Another, final reason for Marx’s lack of progress was that he worked almost entirely on his own. He appears to have hardly discussed Volume III, even with Engels, following the long 1868 letter discussed above. Marx probably avoided discussing his work on Volume III with Engels because he knew that Engels would put pressure on him to finish the volume.16 Although hard to imagine, Marx apparently went so far as to avoid asking Engels directly to edit Volumes II and III, but instead instructed his daughter Eleanor to tell Engels to ‘make something’ of the manuscripts. Marx did not collaborate with anyone else on any parts of the theory of the particular forms of surplus-value in Volume III. It is unfortunate he neglected to prepare Engels to finish Volume III after his death, as this would have been a good task for Marx in the 1870s, and might have even motivated him to work more on the volume.

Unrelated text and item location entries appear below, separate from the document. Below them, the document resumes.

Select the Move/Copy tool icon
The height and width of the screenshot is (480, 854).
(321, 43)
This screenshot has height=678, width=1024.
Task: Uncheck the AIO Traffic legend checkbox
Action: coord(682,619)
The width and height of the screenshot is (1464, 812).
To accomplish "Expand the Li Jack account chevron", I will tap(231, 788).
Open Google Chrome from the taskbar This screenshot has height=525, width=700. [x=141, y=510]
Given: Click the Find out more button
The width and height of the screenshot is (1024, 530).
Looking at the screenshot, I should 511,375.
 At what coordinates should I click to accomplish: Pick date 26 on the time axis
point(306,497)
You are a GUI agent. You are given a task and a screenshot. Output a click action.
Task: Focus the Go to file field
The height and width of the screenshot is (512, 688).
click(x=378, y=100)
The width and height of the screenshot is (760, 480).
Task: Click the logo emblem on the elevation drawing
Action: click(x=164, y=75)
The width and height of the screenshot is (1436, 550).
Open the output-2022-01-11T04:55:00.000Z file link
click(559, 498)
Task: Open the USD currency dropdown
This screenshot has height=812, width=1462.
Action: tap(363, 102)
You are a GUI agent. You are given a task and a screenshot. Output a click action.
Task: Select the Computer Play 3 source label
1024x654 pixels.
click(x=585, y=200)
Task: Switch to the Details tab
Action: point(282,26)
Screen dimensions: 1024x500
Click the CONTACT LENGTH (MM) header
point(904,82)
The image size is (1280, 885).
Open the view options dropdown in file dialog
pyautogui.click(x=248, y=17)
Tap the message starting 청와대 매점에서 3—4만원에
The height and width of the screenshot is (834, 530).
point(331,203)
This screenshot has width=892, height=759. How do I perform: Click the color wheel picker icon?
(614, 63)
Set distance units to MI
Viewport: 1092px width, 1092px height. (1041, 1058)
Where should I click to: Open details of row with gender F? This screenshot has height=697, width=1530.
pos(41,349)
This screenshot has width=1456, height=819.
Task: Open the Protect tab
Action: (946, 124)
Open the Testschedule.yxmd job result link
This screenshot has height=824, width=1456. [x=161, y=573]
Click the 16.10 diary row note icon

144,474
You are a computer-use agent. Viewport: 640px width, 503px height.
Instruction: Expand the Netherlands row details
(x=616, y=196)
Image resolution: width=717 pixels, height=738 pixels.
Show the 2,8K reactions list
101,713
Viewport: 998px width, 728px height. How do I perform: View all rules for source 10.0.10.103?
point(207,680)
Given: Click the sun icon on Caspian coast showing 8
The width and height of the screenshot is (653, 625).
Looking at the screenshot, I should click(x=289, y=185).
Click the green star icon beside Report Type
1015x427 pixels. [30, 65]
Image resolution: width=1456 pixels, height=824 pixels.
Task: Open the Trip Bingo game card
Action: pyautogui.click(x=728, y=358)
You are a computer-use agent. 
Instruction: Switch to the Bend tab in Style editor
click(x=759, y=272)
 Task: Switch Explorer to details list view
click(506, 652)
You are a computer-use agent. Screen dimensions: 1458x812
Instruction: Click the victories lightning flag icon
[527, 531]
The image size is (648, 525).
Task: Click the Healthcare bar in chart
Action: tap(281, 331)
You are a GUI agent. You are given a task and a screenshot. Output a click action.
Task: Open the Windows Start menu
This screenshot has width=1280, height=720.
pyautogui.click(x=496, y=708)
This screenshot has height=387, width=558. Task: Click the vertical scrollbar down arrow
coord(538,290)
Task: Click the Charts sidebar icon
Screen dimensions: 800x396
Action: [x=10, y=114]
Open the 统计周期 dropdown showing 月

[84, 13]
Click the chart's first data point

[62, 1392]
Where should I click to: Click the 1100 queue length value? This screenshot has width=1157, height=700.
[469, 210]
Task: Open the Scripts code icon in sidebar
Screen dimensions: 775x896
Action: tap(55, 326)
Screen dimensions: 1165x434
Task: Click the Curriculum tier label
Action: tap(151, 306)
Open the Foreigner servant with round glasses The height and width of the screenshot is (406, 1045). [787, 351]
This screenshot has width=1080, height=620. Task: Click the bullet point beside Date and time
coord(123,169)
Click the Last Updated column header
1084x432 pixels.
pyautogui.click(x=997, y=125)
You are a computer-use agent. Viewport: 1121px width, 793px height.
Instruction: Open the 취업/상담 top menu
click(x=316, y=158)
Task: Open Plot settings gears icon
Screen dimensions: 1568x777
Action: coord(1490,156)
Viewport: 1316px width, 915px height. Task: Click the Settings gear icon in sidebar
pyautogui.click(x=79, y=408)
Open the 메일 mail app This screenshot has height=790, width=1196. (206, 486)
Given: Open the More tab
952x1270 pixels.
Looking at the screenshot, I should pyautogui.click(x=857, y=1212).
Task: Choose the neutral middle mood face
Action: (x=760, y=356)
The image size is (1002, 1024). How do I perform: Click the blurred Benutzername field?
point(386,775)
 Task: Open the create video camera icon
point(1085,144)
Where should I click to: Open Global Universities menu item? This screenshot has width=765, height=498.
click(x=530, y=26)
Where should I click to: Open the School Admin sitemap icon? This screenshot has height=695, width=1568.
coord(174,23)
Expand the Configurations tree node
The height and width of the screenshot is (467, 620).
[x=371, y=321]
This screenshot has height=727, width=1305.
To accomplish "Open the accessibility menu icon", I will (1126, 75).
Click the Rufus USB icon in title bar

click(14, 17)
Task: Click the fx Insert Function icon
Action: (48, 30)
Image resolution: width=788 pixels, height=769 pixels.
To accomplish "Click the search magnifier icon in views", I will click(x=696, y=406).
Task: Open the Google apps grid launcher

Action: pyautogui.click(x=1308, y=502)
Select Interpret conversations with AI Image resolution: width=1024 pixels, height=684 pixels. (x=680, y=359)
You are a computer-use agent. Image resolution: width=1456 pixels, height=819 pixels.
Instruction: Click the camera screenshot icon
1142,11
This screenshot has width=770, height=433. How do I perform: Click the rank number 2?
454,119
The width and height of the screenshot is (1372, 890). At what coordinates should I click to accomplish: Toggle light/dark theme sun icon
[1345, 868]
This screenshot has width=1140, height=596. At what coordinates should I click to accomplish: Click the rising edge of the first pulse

As mentioned at the conclusion of the main text, the MEGA editors and Michael Heinrich have argued that Marx encountered difficulties in the Economic Manuscript of 1861–63 in maintaining the logical distinction between capital in general and competition, and abandoned this logical structure thereafter. They also suggest that these difficulties and uncertainties in his basic logical framework was another (and perhaps the primary) reason for Marx’s failure to finish Volume III and his inability to even make progress on the volume after 1868. I disagree. In my view, the basic logical structure of Marx’s theory—the production of surplus-value (capital in general) and the distribution of surplus-value (competition) was settled in Marx’s mind (and, furthermore, is logically sound). The unfinished work to be done on Volume III in the 1870s remained within this basic logical structure, but there was simply too much of it, and Marx must have felt less and less capable of finishing the volume. That task, it seems, has been left to us.